Again and again we are asked in product demos why we have not yet integrated tracking. In times of Big Data, Google, Facebook and Co., it seems to be absolutely old-fashioned to send e-mails and then not record everything that happens on the addressee’s side. To anticipate: The next PressFile version will offer press info tracking. But not because we think it makes sense, but because the market demands it. And: Tracking is integrated as an option and only enabled at the customer’s request. Because we believe that a PR software like PressFile does not need this function.

Total control?

Monitor open rates, capture click-through rates, support automatic profiling based on personal interests: These are all features that have become a must for modern e-marketing systems. The marketer wants to know everything about his customer and especially about his potential customers. Consequently, he also demands this functionality from PR software like PressFile. For the marketer, PressFile ends up being just a CRM that is supposed to offer similar functions – including a newsletter function. After all, an editor or blogger is just a customer, right?

Personalized communication

At this point, we always say loud and clear in a demo: Stop! Because anyone who reduces editors or other multipliers interested in content to the role of a customer has not understood the basic principles of media relations. The goal of any press and media work is to provide the target groups with content that is relevant and interesting for them. But that also means you have to know what the addressee wants before you communicate with them. It’s completely different in email marketing: here, of course, it would also be nice to know what the customer wants. But you usually don’t know that. And that’s exactly why it needs all these functionalities that analyze its behavior as accurately as possible. With each campaign, you get to know him better and can target him more effectively.

In media relations, such an approach would be fatal. Because the counterpart already suffers from information overflow. Because many media workers do not always communicate in a truly focused manner, numerous press releases end up in the in-box that are completely uninteresting to the specific editor. If this happens more often, the reputation of the sender drops rapidly, because editors are also capable of learning.

- **THE DATA**
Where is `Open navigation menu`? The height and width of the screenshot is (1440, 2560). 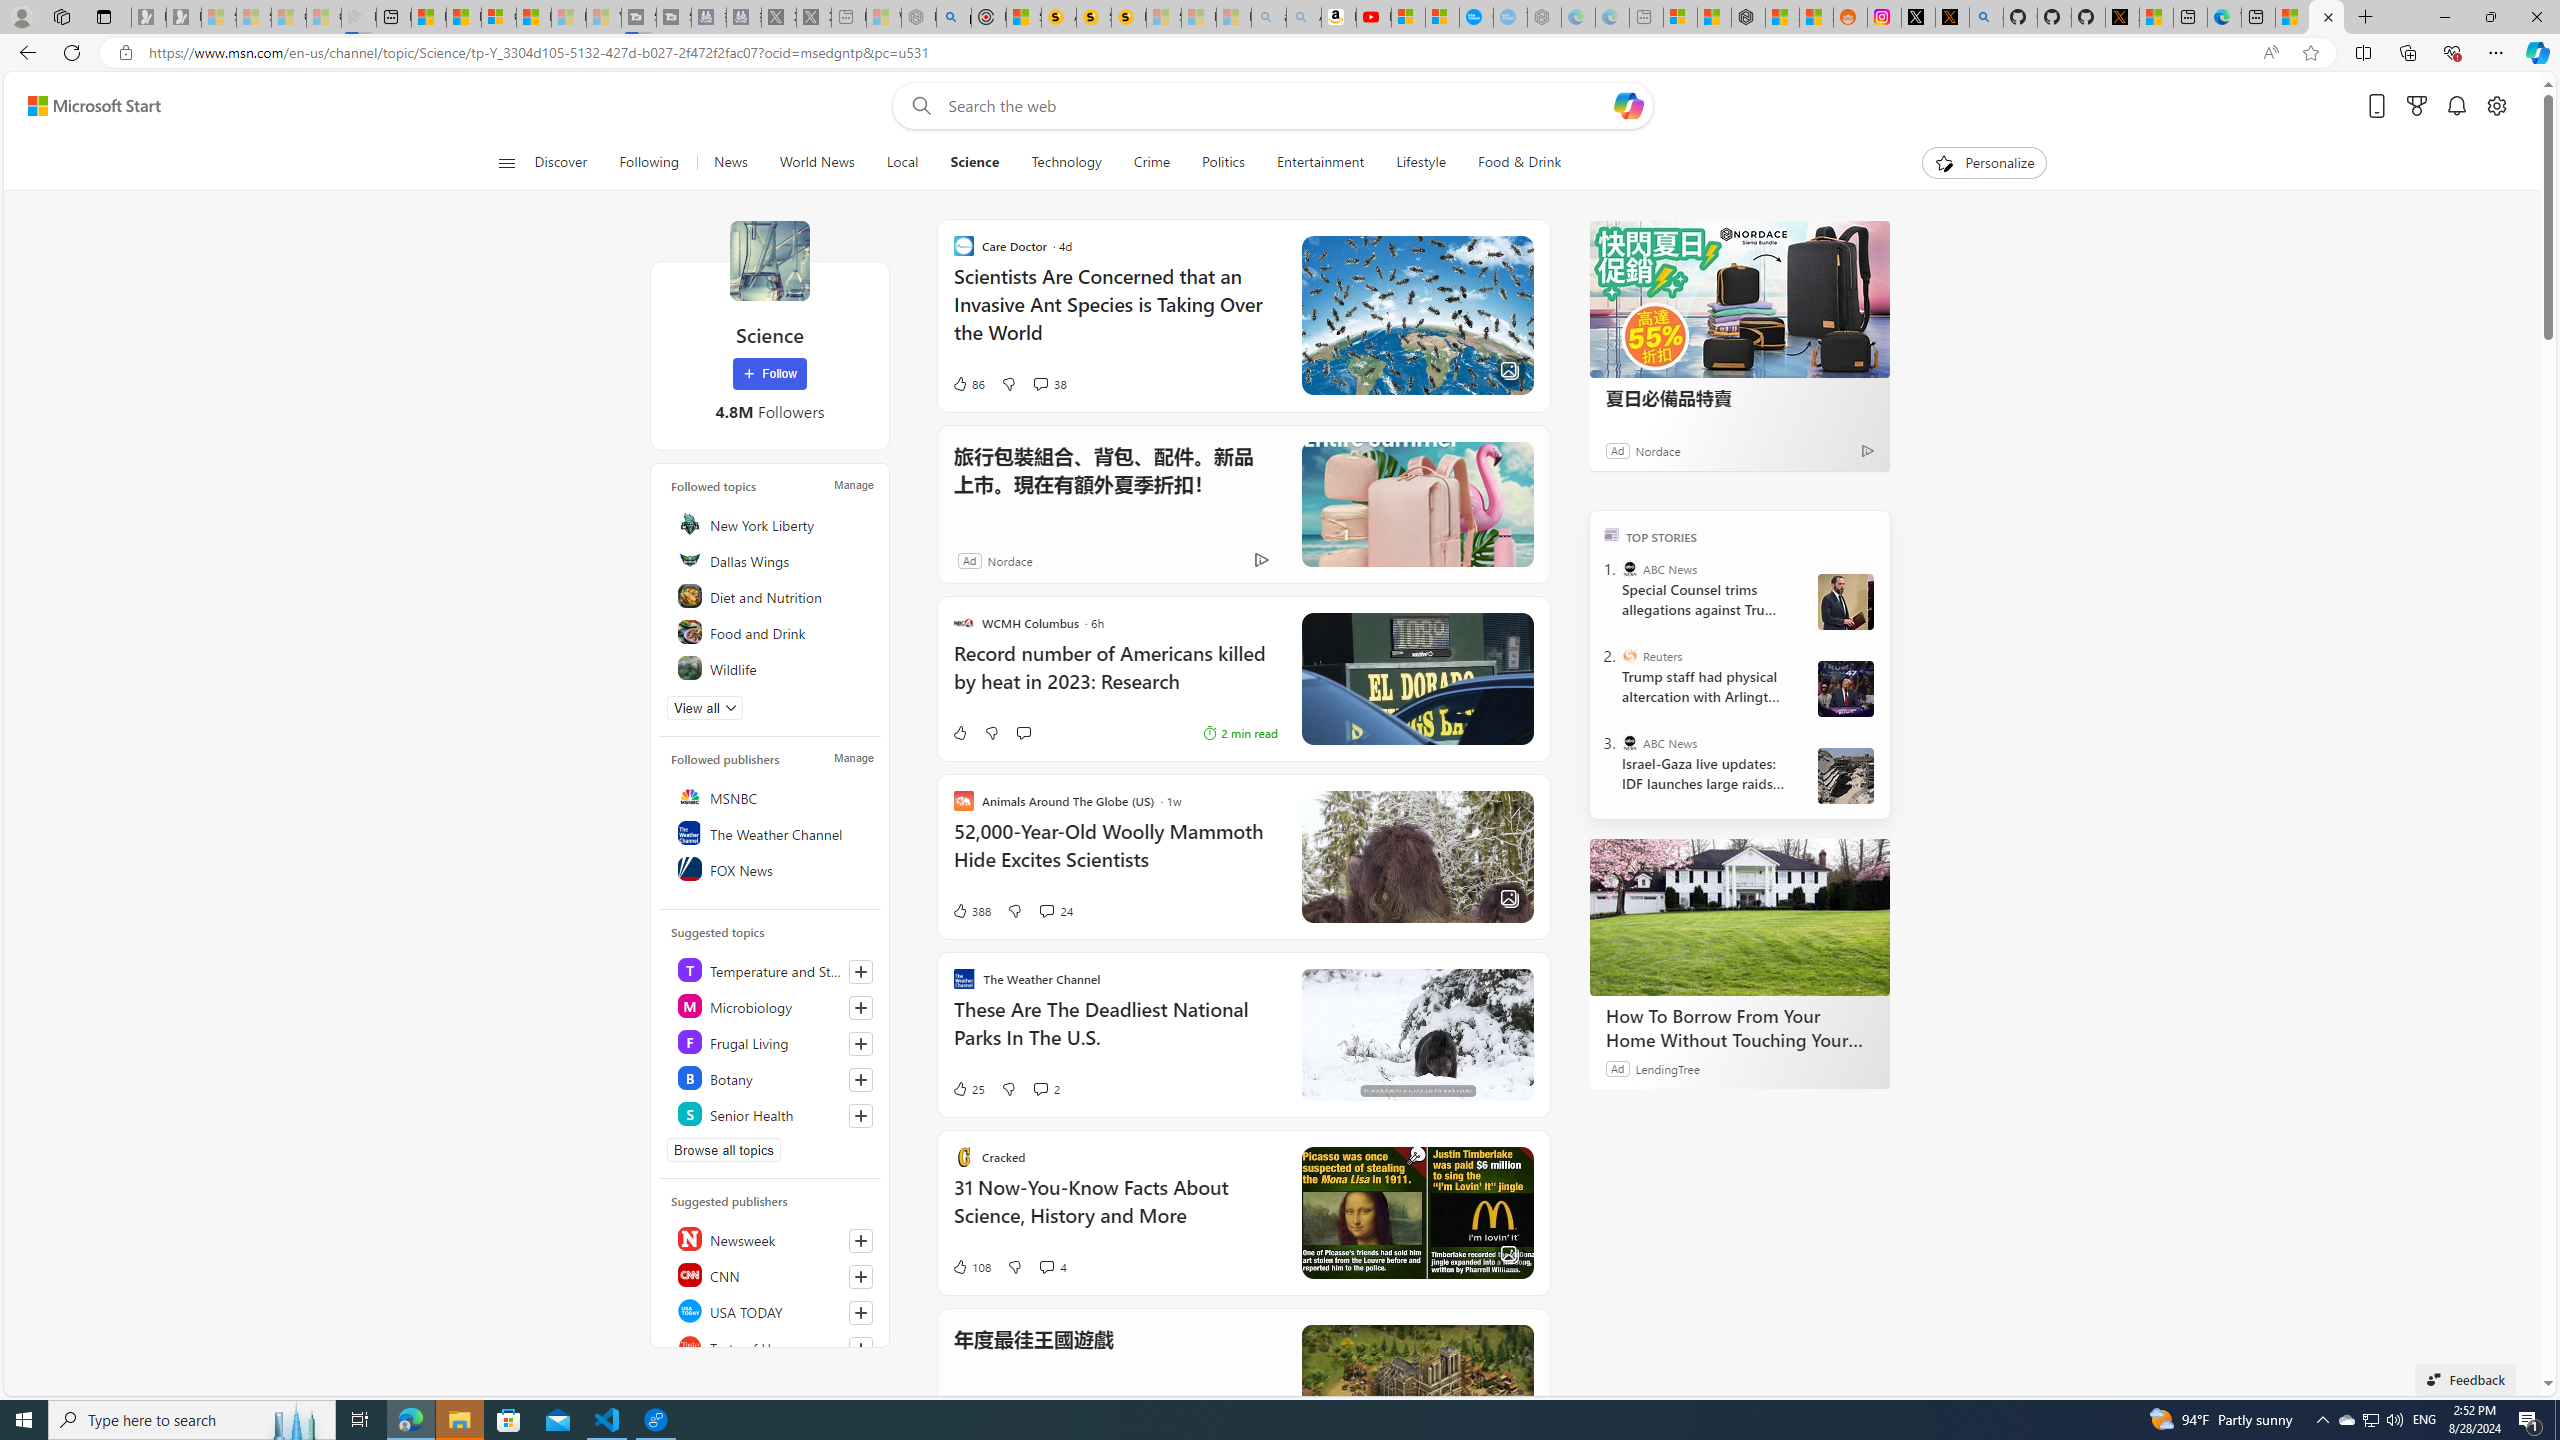
Open navigation menu is located at coordinates (505, 162).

- **PROBLEM SET**
1. Answer these questions about the article on press info tracking, one answer per line:
(a) In the next PressFile version, when will tracking be enabled?
(b) Which three features does the article call a must for modern e-marketing systems?
(c) What happens to the sender's reputation when uninteresting press releases reach an editor more often?
2. Quote the part of the article on press info tracking from "Monitor open rates, capture" to "a customer, right?".

- **SOLVED TASKS**
1.
(a) Only at the customer's request, since it is integrated as an option.
(b) Monitoring open rates, capturing click-through rates, and supporting automatic profiling based on personal interests.
(c) It drops rapidly.

2.
Monitor open rates, capture click-through rates, support automatic profiling based on personal interests: These are all features that have become a must for modern e-marketing systems. The marketer wants to know everything about his customer and especially about his potential customers. Consequently, he also demands this functionality from PR software like PressFile. For the marketer, PressFile ends up being just a CRM that is supposed to offer similar functions – including a newsletter function. After all, an editor or blogger is just a customer, right?